The required output is every record, reproduced exactly.

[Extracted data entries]
——
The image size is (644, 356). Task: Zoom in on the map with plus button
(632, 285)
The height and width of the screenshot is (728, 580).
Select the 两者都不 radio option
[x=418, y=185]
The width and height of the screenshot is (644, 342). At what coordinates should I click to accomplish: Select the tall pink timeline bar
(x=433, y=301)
——
**RESPONSE:**
The image size is (644, 356). Task: Zoom in on the map with plus button
(632, 285)
The height and width of the screenshot is (728, 580).
Select the 两者都不 radio option
[x=418, y=185]
The width and height of the screenshot is (644, 342). At what coordinates should I click to accomplish: Select the tall pink timeline bar
(x=433, y=301)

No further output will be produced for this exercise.